2. IIRC each sentence was also a paragraph, making the pages unnecessarily “spacious” in terms of empty lines. One wonders how a transcription-import tool determines paragraphs, if not helped by a human.
3. Also, some of the transcriptions were not as good as the external source.
4. With the external tool, I get the chance to download both .srt and .txt in a file. The .srt file is time-stamped, the .txt file is full sentences that are not time-stamped. This offers the opportunity to edit before importing. That way the result looks like I want it to look. I usually don’t have to change input, before importing, but I do change input in sentence mode. The tool just doesn’t interpret everything right.
Both sites use whisper, so I suspect that something else is disturbing the result. Either the versions of whisper or the models are different or the way Lingq handles input is getting in the way. I guess it might well be both. So for now, I choose the external source, even if there is an internal transcriptor.

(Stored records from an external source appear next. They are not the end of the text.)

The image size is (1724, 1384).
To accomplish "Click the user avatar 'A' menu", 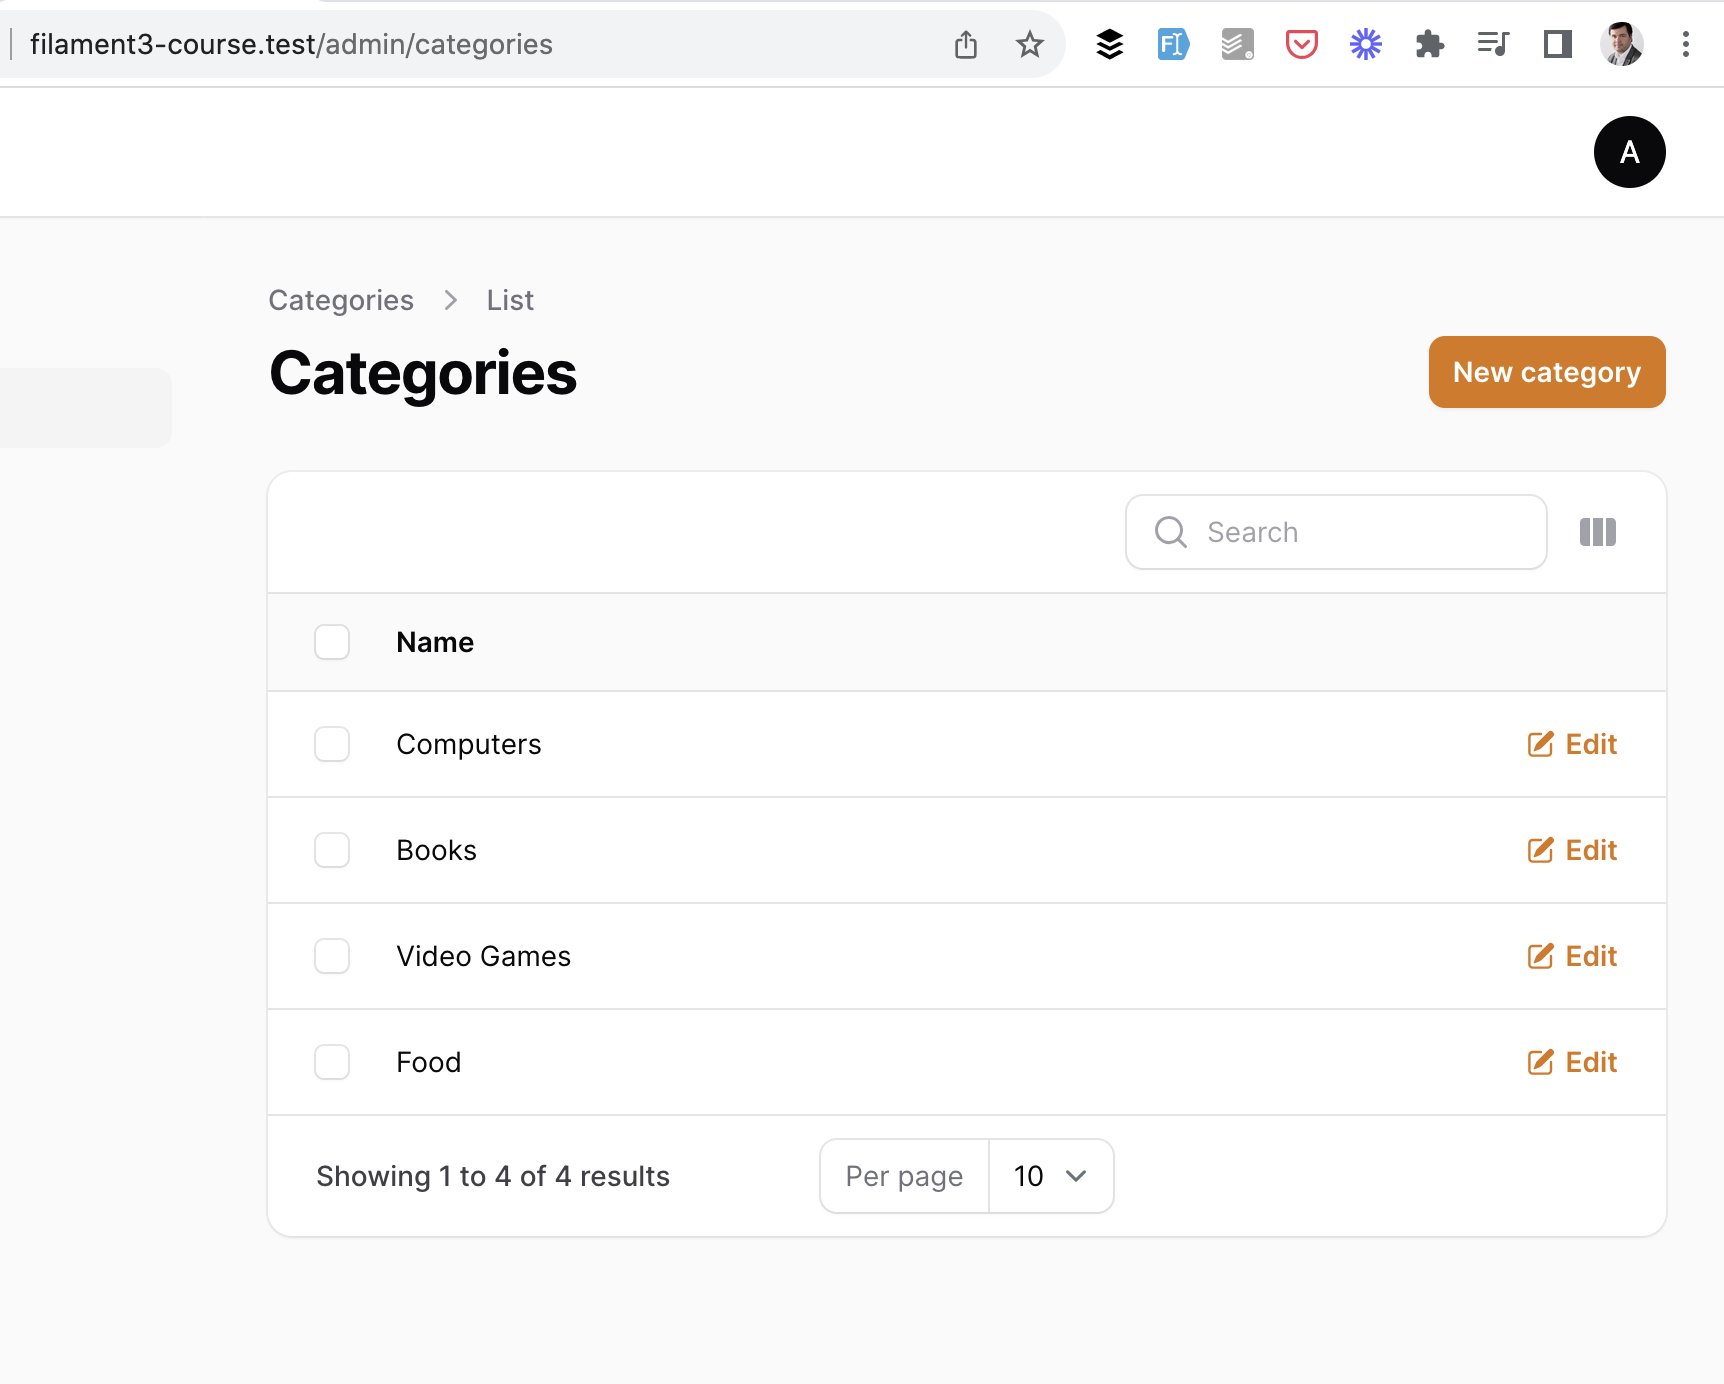I will 1629,152.
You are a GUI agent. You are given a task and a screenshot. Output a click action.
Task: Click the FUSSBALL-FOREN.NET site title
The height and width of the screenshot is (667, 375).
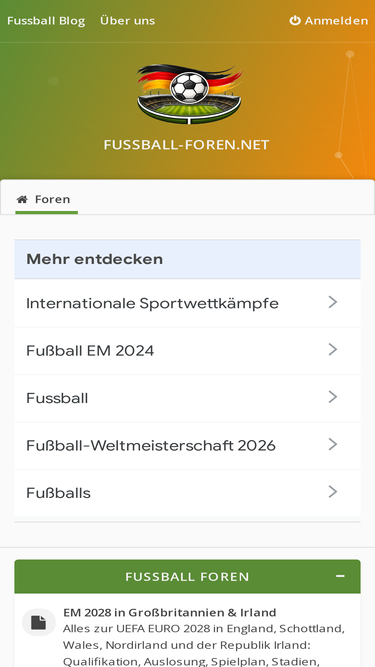click(x=187, y=145)
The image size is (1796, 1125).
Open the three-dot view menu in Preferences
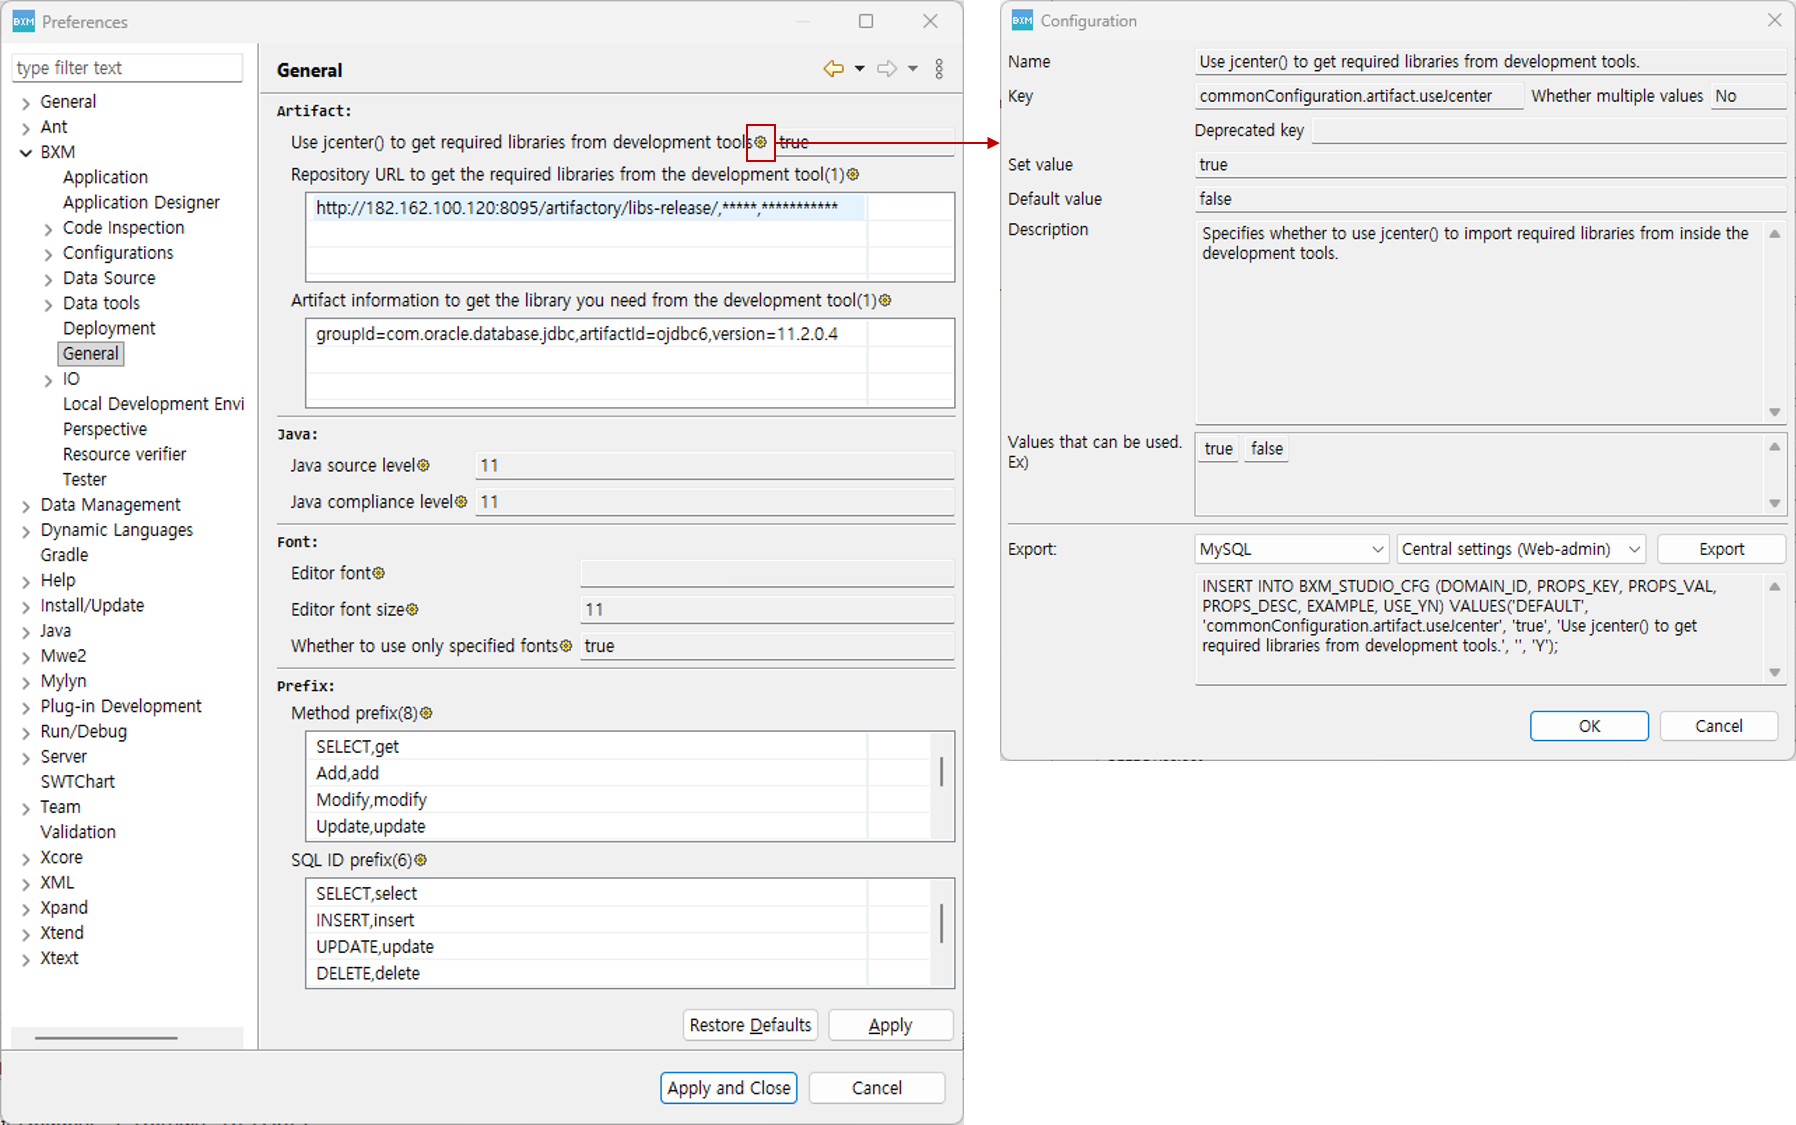938,69
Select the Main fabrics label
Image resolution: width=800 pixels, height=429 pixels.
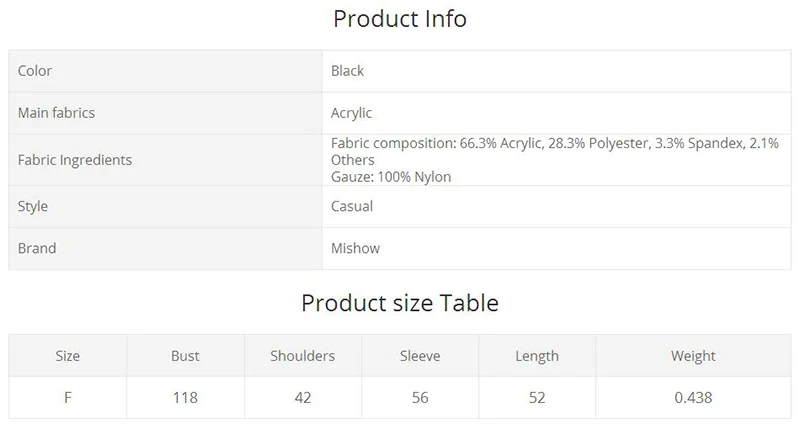[56, 113]
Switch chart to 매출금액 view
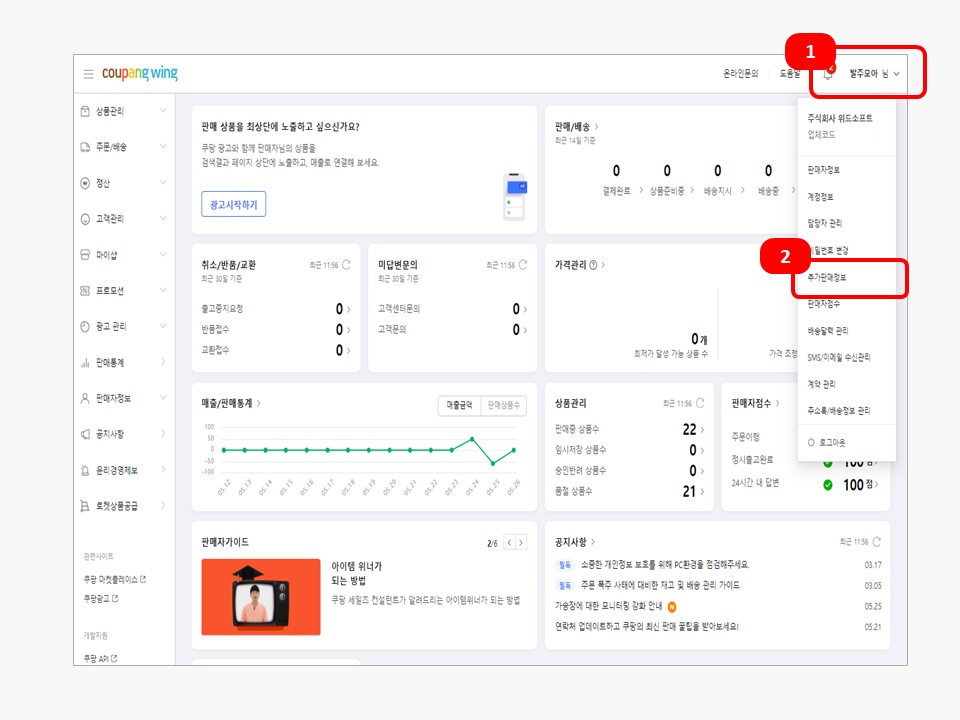This screenshot has width=960, height=720. tap(459, 405)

As an aside, I edit the transcript as follows. First I determine where I want paragraphs, then I concatenate all the sentences that should go into one paragraph into a oneliner. This is due to the way Lingq’s importer works. With podcasts I often do not know the split of subjects, so I normally have only two paragraphs: the intro, the contents. The lesson after import looks fantastic because all lines are straight after one another. This gives a full page and a good overview of sentences.
The disadvantage is I have to make time-stamps, which is where Lingq interferes with the proud announcement “successfully generated time-stamps!”. Irrespective of whether I want it to or not. That might be an argument to use the .srt file, which unfortunately breaks up sentences in illogical places. So, mostly I endure Lingq’s stubborn overwriting and hope it does not recur.
The site I do the transcription from is “freesubtitles.ai” and I use the paid version, because that one guarantees to use the large whisper model. I use small amounts (€ 10) for which I get about 10 hours of transcription. Reason is that the owner sometimes just disappears and does not notice what is going wrong on the site. Until now, he has returned, hence the small amounts.
if you want to try it out, using the free service, beware:
- you most likely will get into a waiting queue
- you might be assigned the small model (depends on how busy the site is)
- Leave the page, loose your transcriptions or the transcription process is ended. You have to download before closing the tab.
Using the paid service, you get an email with a link that points to your personal page where you can see your history. Also, no waiting queues, and if you indicate that it should continue when closing the tab, it will. And of course the whisper (big model) always.
Remember to bookmark including the identifier (i.e. you can’t use ctrl-d).
Well that’s it. I hope it helps someone, or maybe you just want to experiment.